DATA SUPPLIED
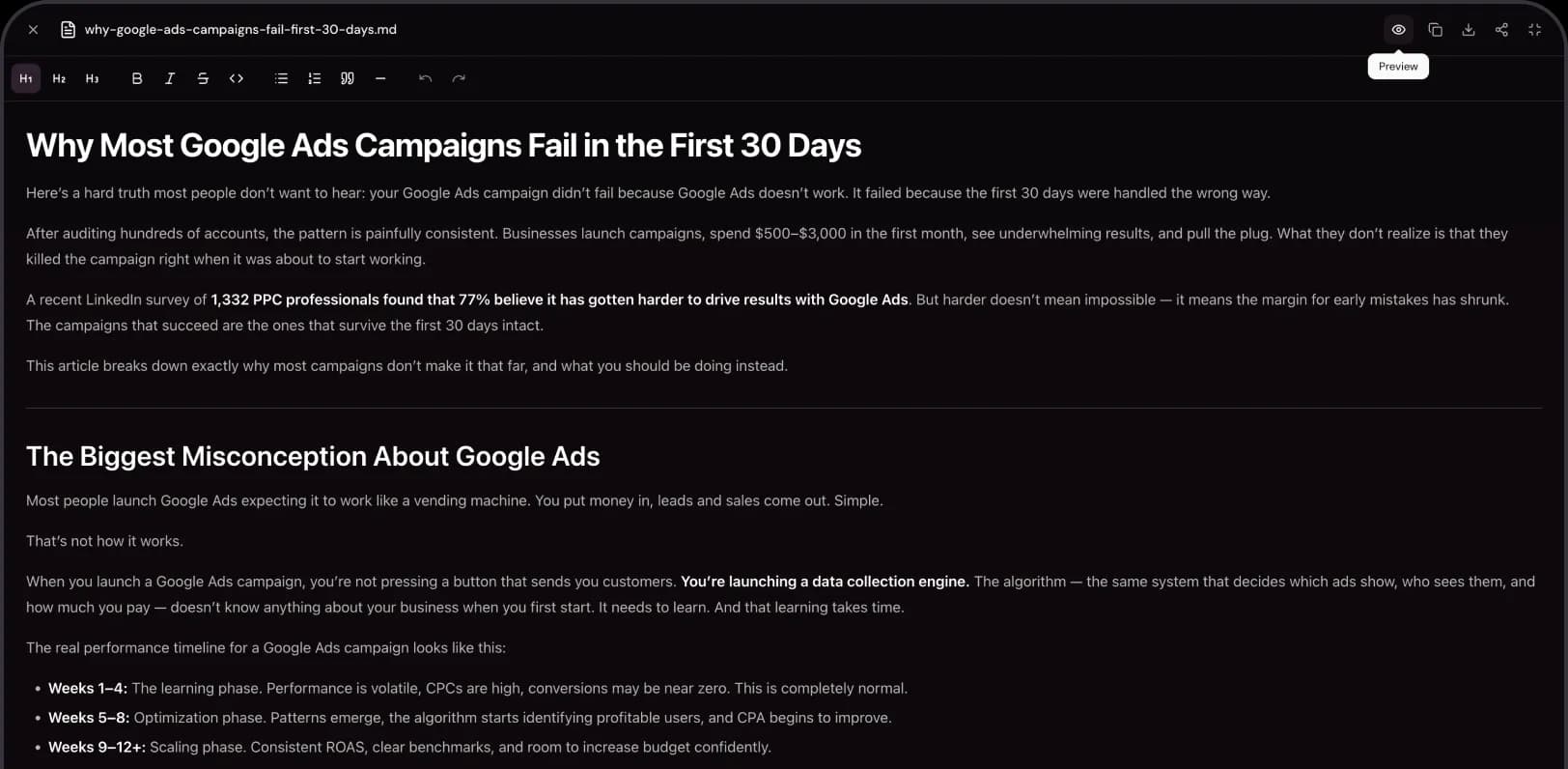Create a bulleted list
Screen dimensions: 1568x769
coord(281,78)
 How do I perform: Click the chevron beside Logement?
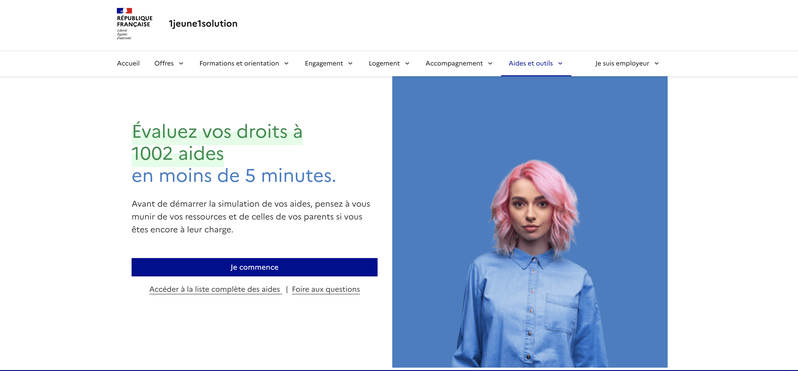[407, 64]
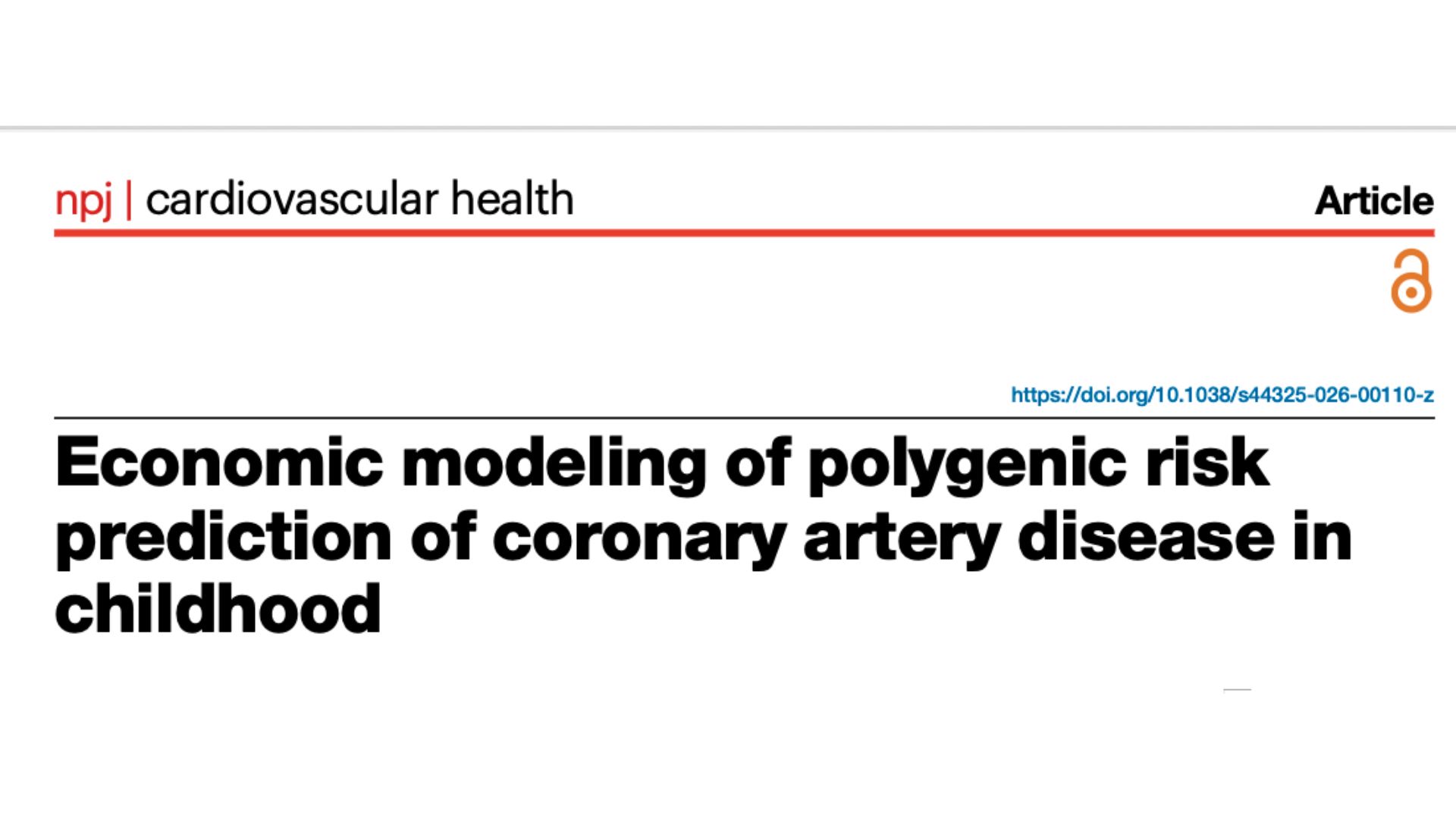Click the red horizontal rule under journal header
Screen dimensions: 1456x819
[744, 233]
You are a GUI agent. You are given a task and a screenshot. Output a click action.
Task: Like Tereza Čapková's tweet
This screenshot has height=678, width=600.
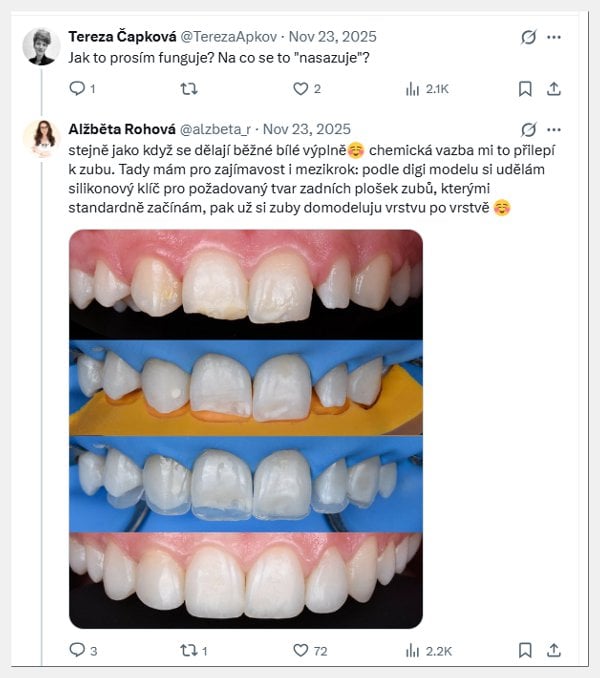pos(300,89)

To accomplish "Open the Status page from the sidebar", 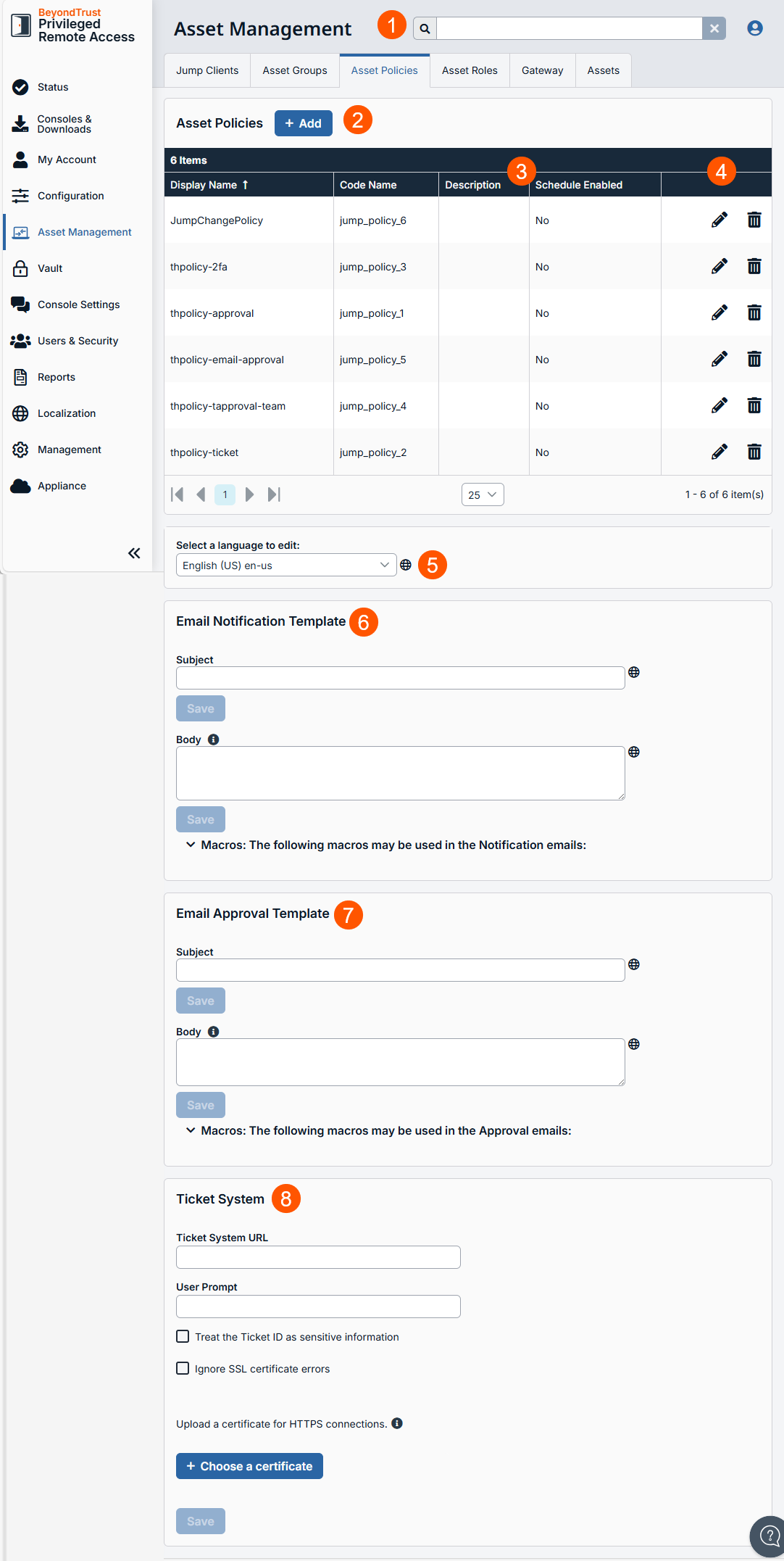I will pos(52,86).
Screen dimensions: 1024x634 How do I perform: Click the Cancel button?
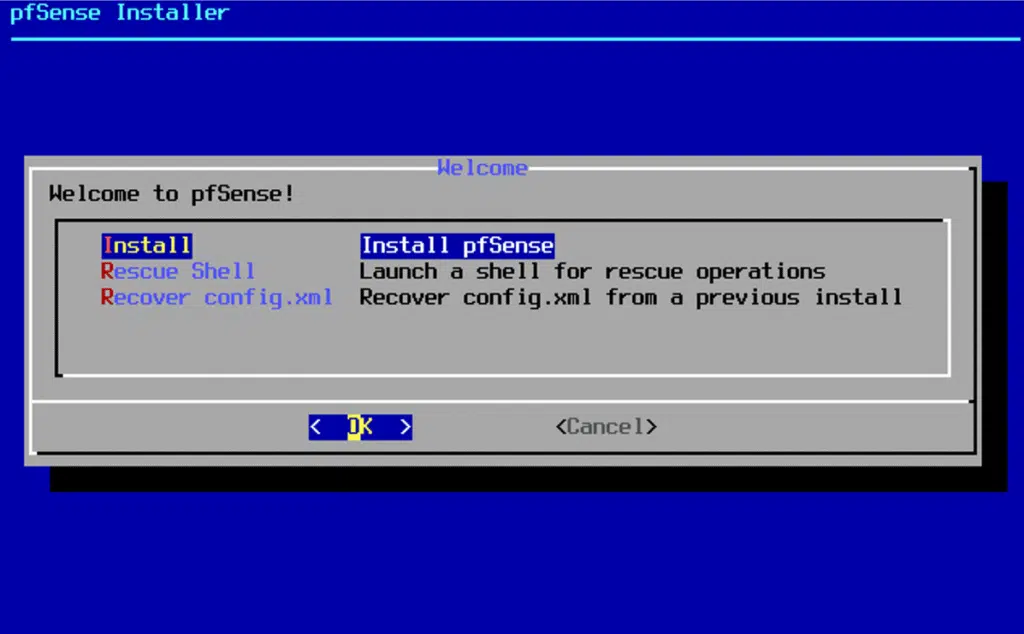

DESCRIPTION OF THE TASK
Look through the material above. Transcribe exactly the lines between the ones with "How do I perform: Click the chevron" and "You are a GUI", inclusive, and keep pictures out.

COMPLETED TASK
 How do I perform: Click the chevron beside Logement?
[407, 64]
Click the red horizontal rule under journal header
Screen dimensions: 1456x819
[744, 233]
You are a GUI agent. You are given a task and a screenshot. Output a click action.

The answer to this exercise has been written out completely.